# [What you are asked to do]
Extract every line below that contains the word "computer".

(Stored data entries)
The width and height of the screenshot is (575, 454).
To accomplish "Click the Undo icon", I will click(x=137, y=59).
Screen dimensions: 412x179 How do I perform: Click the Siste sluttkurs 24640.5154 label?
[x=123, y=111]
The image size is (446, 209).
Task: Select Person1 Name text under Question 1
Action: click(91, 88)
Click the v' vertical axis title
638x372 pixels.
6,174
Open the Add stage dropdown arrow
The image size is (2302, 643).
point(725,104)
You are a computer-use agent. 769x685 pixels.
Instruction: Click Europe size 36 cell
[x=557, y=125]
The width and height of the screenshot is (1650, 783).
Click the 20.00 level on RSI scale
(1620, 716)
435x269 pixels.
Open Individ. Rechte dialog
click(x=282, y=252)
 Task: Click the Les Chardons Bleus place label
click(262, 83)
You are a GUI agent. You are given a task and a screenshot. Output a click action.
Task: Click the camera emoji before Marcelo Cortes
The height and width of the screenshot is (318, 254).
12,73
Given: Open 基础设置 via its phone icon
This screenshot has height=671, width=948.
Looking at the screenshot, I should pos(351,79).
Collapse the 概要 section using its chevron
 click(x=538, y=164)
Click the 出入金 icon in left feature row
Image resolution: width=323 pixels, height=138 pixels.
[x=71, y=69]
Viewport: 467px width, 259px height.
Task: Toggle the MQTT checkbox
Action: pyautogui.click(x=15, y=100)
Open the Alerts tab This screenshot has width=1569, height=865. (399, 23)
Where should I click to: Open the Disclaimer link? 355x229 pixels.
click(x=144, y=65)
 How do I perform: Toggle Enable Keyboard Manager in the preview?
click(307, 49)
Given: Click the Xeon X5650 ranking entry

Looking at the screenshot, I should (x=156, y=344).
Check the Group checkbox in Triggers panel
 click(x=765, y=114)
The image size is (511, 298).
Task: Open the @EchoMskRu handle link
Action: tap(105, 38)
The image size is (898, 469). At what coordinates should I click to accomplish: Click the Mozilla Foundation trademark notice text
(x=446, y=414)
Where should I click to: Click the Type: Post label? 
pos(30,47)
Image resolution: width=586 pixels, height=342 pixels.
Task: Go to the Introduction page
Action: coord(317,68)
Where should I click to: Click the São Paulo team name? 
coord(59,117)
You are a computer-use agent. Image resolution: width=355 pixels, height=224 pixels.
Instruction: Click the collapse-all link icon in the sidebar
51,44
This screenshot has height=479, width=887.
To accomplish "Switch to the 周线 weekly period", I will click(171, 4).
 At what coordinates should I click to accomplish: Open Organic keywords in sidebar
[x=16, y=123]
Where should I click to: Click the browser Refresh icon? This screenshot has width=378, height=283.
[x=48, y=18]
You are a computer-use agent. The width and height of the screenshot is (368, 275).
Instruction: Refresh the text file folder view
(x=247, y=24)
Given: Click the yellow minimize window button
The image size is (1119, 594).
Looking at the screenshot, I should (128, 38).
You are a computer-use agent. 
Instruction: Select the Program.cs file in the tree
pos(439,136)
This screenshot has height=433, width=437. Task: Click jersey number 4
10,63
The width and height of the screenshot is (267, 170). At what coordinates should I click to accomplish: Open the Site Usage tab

# [Solved problem]
You are a computer-use agent. 769x685 pixels.
You are a computer-use agent. Image resolution: width=355 pixels, height=224 pixels.
You are a computer-use agent. The width and height of the screenshot is (368, 275).
You are a computer-use agent. 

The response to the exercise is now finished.